Cette dévalorisation n’est pas étrangère à la nature de la profession et au fait que plus de 99 % des assistantes maternelles agréées sont des femmes. Sous le capitalisme, le travail lié à la petite enfance est largement effectué – par les femmes – dans la sphère privée. Eduquer les enfants, s’occuper d’eux ne serait pas « un vrai travail », mais une activité « naturelle » des femmes. Que cette activité sorte du domaine privé et soit un métier ne change pas la conception qu’en ont les politiciens – et surtout les politiciens de droite.

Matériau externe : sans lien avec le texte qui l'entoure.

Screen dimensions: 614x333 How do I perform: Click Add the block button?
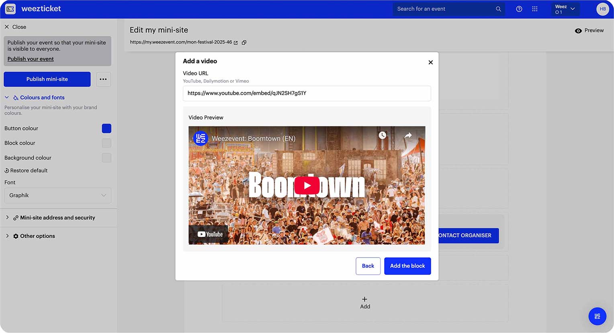[x=407, y=266]
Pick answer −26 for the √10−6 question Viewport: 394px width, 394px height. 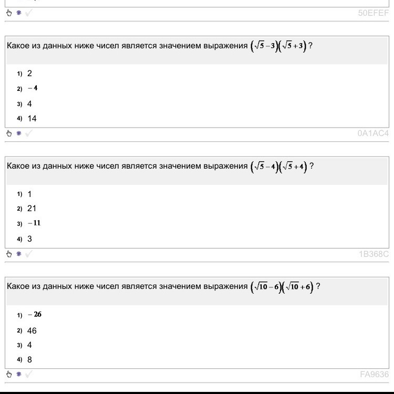point(35,315)
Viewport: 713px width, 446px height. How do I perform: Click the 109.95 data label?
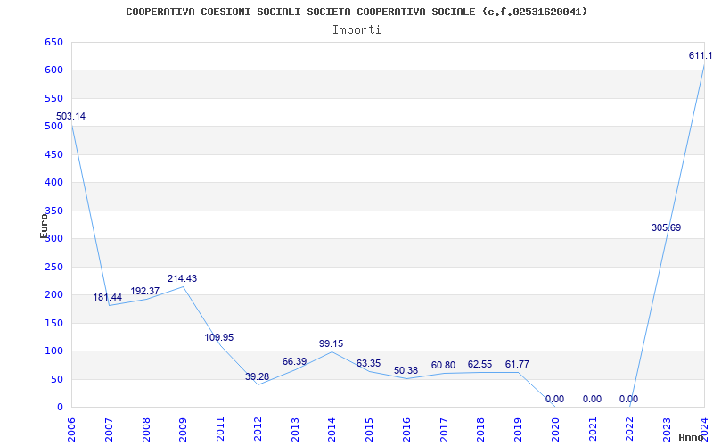click(219, 337)
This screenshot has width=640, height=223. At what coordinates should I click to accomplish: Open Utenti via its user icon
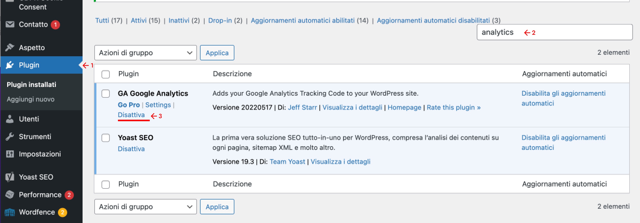click(x=10, y=119)
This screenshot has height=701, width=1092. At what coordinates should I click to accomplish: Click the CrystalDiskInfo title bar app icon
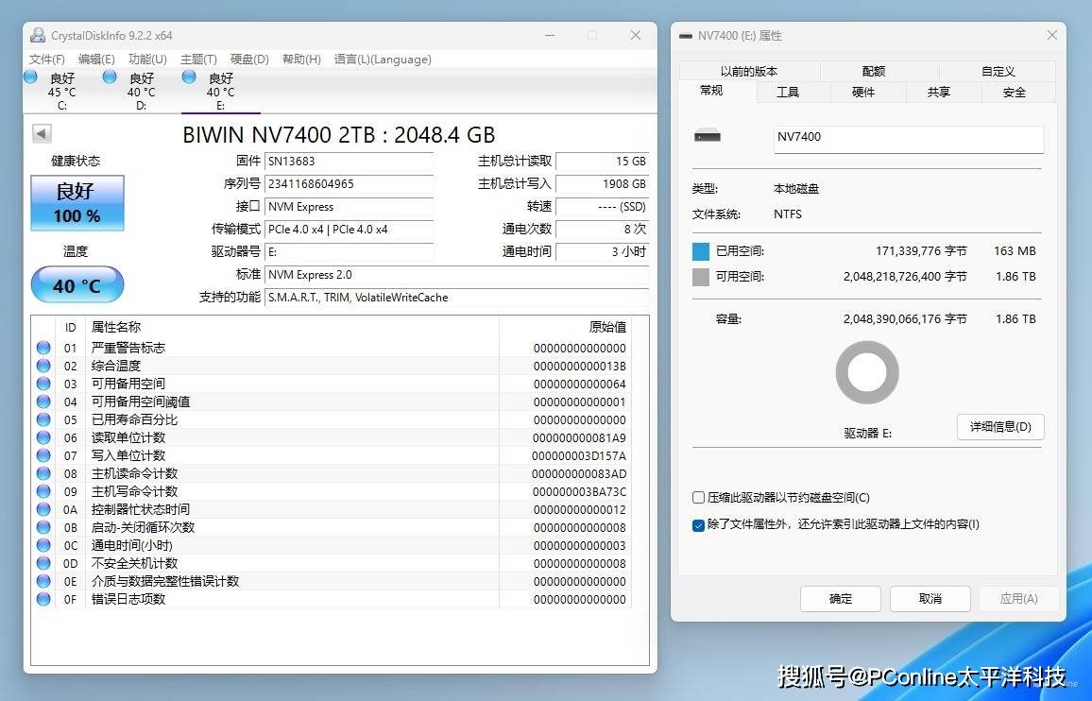click(x=38, y=36)
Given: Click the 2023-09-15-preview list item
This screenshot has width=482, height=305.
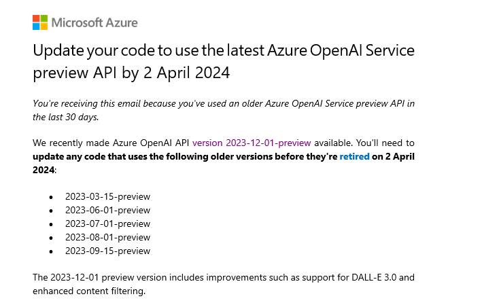Looking at the screenshot, I should coord(107,251).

Comme l’explique Nathalie, les « gilets roses » luttent contre la précarité et de meilleures conditions de vie : « on a nos revendications sur la réforme de l’ARE, la revalorisation des barèmes horaires, donc on se bat pour ça. Mais on se bat aussi pour la même chose que tout le monde : gilets jaunes, roses, verts, tout est lié. Le gouvernement veut faire des économies en allant chercher l’argent chez les plus pauvres. Parfois, ils desserrent le collier qu’on a autour du cou en lâchant des miettes, mais on a toujours le collier autour du cou. La liste des revendications elle est longue, très longue... ».
Service public de la petite enfance
Nathalie craint que la profession finisse par disparaître : « c’est une profession vieillissante et peu attractive, vu le nombre d’heures qu’il faut faire pour avoir un salaire décent ». La réforme de l’assurance chômage aggravera cette situation – et les femmes en seront particulièrement affectées : « les crèches sont déjà bondées, il n’y a plus beaucoup de place. Si en plus il y a moins d’assistantes maternelles, certains parents vont devoir sacrifier leur emploi. Et on sait quels parents font le plus souvent ce choix : ce sont les femmes. »
L’élaboration d’un système de prise en charge des enfants et de la petite enfance devrait être une préoccupation centrale dans une société moderne. Actuellement, la France manque de crèches, et Nathalie explique que l’ouverture de ces dernières peut se faire au détriment des assistantes maternelles, les deux modes de garde se partageant le même « marché » ! Pour Révolution, des investissements massifs dans ce secteur (construction de crèches, recrutement de professionnels rémunérés à hauteur de leurs compétences), couplés à une organisation rationnelle des différents modes de garde, permettraient de poser les bases d’un vaste système de service public gratuit de prise en charge de la petite enfance. Ce service public jouerait un rôle central dans la promotion d’une réelle égalité femmes/hommes. La cellule familiale pourrait ainsi s’appuyer sur l’aide de la collectivité dans le domaine de la prise en charge des enfants.